La Presse Anarchiste

En toute sérénité

Trois jeunes gens, de dix-huit, vingt et un et vingt-trois ans, ont été condam­nés par le tri­bu­nal mili­taire de Madrid, le pre­mier à deux peines de douze ans de pri­son, le deuxième à trente ans, le troi­sième à quinze ans, pour des atten­tats et des ten­ta­tives d’attentats à la bombe.

Cela va don­ner un ali­ment à la pro­pa­gande anti­fran­quiste et à l’agitation révo­lu­tion­naire de style tra­di­tion­nel. Et sans nier la néces­si­té de l’effort à déve­lop­per pour libé­rer les nou­veaux condam­nés, effort auquel nous sommes, natu­rel­le­ment, dis­po­sés à prendre part, nous croyons utile de faire la décla­ra­tion suivante :

Nous consi­dé­rons que ce genre d’action est nui­sible à la cause qu’il veut ser­vir. Pla­cer dans des lieux publics, sur un bateau, dans une com­pa­gnie de navi­ga­tion des bombes qui ne peuvent atteindre que des gens nul­le­ment res­pon­sables du régime que l’on com­bat ne fait que se retour­ner contre les auteurs, la popu­la­tion qui subit ce régime, et dis­cré­di­ter, dans le cas qui nous occupe, la cause même de l’antifranquisme.

D’autre part, nous ne pou­vons res­ter insen­sibles au fait que trois jeunes gens vont pas­ser en pri­son tant d’années de leur vie, comme nous ne pou­vons oublier que deux autres anar­chistes anti­fran­quistes sont mon­tés sur l’échafaud pour un acte que deux de leurs cama­rades avaient com­mis. Ni que d’autres cama­rades espa­gnols sont tom­bés avant, dans des cir­cons­tances diverses, mais sans autres résul­tats que ren­for­cer les mesures de répres­sion. Les per­sé­cu­tions entre­prises en France contre cer­tains mili­tants espa­gnols sont un des résul­tats de cette activité.

Le sort des trois nou­veaux condam­nés sera exploi­té par ceux qui ont besoin de mar­tyrs pour se livrer à leur agi­ta­tion ver­bale et déma­go­gique habi­tuelle. Nous pen­sons d’abord à eux, plus qu’à la cam­pagne que l’on peut faire en leur nom. Nous pen­sons qu’il y a mieux à faire qu’à pla­cer des bombes qui frappent aveu­glé­ment. Nous com­pre­nons et nous approu­ve­rions l’attaque directe du prin­ci­pal res­pon­sable de la tyran­nie tota­li­taire, mais dans l’organisation actuelle de la police d’État, il est impos­sible de l’atteindre. Ce genre d’action déses­pé­rée est donc à décon­seiller. D’autre part, toutes les pro­pa­gandes et les cam­pagnes du monde n’empêcheront pas le régime atta­qué de se défendre.

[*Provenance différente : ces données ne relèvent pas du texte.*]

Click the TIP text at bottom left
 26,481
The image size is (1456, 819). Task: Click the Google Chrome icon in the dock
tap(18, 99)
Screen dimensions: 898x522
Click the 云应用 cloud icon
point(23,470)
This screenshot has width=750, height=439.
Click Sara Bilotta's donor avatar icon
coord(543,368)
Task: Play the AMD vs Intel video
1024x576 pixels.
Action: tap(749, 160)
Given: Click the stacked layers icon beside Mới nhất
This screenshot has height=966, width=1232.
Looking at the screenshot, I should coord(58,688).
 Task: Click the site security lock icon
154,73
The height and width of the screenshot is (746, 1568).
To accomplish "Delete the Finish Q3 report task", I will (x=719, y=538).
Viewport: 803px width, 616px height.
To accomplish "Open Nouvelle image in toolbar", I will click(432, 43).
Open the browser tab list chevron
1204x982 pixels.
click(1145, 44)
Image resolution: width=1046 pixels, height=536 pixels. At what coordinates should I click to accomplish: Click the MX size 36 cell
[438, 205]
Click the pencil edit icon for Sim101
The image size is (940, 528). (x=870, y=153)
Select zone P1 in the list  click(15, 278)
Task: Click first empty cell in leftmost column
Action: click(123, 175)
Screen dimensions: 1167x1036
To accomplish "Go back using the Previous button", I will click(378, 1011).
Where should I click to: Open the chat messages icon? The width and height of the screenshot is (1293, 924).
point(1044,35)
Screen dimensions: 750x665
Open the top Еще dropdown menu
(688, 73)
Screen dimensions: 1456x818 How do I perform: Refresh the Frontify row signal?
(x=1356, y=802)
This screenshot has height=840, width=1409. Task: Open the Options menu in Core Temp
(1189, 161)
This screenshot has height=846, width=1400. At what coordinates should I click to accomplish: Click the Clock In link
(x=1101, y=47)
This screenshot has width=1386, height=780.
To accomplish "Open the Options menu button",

Dans plu­sieurs occa­sions de l’histoire de l’anarchisme, et en Espagne même à d’autres périodes, le pro­blème du ter­ro­risme fut posé, et ce sont des hommes comme Asca­so, Dur­ru­ti et autres qui, en 1931, arri­vèrent à la conclu­sion que cette tac­tique devait être aban­don­née. Car si ces actions font beau­coup de bruit, elles font sur­tout beau­coup de mal ; dans l’esprit public d’abord ; par les pertes qu’elles causent dans le mou­ve­ment révo­lu­tion­naire, ensuite.

C’est en ayant pré­sent à l’esprit les trois jeunes gens qui viennent d’être condam­nés à Madrid, et ceux qui aupa­ra­vant ont été gar­rot­tés ; c’est parce que nous dési­rons que d’autres ne soient pas condam­nés pour des résul­tats mal­heu­reux à douze, quinze ou trente ans de bagne, ou remis au bour­reau, et que des inno­cents ne payent pas pour Fran­co, que nous avons pris la res­pon­sa­bi­li­té d’écrire ce qui précède.